2. The mechanical grinding device according to claim 1, wherein

the inner peripheral surface of the stator is formed in such a manner that a concave part and a convex part extending in parallel to the axial direction are alternately continued in the circumferential direction, and

the outer peripheral surface of the rotor is formed in such a manner that a concave part and a convex part extending in parallel to the axial direction are alternately continued in the circumferential direction.

3. The mechanical grinding device according to claim 1, wherein

the cooling water is brine containing ethylene glycol, and

a temperature of a gas discharged from the ground item discharge port together with the ground item is adjusted to be within a range from 10[° C.] or more to 35[° C.] or less by adjusting a temperature of the cooling water supplied to the cooling water inlet within a range from −20[° C.] or more to 0[° C.] or less when a grinding action is performed, and

adjusting the temperature within a range from 0[° C.] or more to 20[° C.] or less when the grinding action is not performed.

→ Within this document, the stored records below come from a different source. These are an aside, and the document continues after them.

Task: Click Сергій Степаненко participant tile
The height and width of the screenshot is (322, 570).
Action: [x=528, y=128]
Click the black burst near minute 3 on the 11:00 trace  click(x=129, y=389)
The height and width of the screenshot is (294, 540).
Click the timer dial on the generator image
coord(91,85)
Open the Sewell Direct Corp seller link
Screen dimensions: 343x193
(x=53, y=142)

4. The mechanical grinding device according to claim 1, wherein

the rotation number of the rotor is 2,000 [rpm] or more and 5,700 [rpm] or less, and

the cooling water passes through a bearing member for supporting the rotor rotatably with respect to a casing of a device main body.

5. The mechanical grinding device according to claim 1, wherein

rotary joints corresponding to the rotation number of 5,700 [rpm] are provided in the cooling water inlet and the cooling water outlet,

a proof stress yield point of end plates arranged on the both end sides in the axial direction of the rotor is 240 [N/mm²] or more,

maximum deflection of the end plates is 1/4 or less,

each of the end plates includes an intra-end plate flow passage through which the cooling water passes,

an O ring made of an elastic body is provided in a border between the intra-end plate flow passage and the cooling water flow passage, and

rubber hardness of the O ring is Hs 90 or more.

6. The mechanical grinding device according to claim 1, wherein

the cooling water supplying unit includes a cooling water storage for storing the cooling water, and

the cooling water storage is installed to be away from the rotor by a distance in the horizontal direction of 10 [m] or less and by vertical height of 5 [m] or less.

7. The mechanical grinding device according to claim 1, further comprising:

a water content detector provided in the grinding chamber.

8. The mechanical grinding device according to claim 1, wherein

when the grinding action is not performed, the temperature of the cooling water supplied to the cooling water inlet is adjusted to be not less than 0[° C.], and

heat retention and dew proof features are provided in a supply pipe through which the cooling water supplying unit supplies the cooling water to the cooling water inlet.

9. A toner manufacturing device comprising a grinder for grinding a toner material, wherein the grinder is the mechanical grinding device according to claim 1.

10. A toner manufacturing method comprising grinding a toner material with the mechanical grinding device according to claim 1.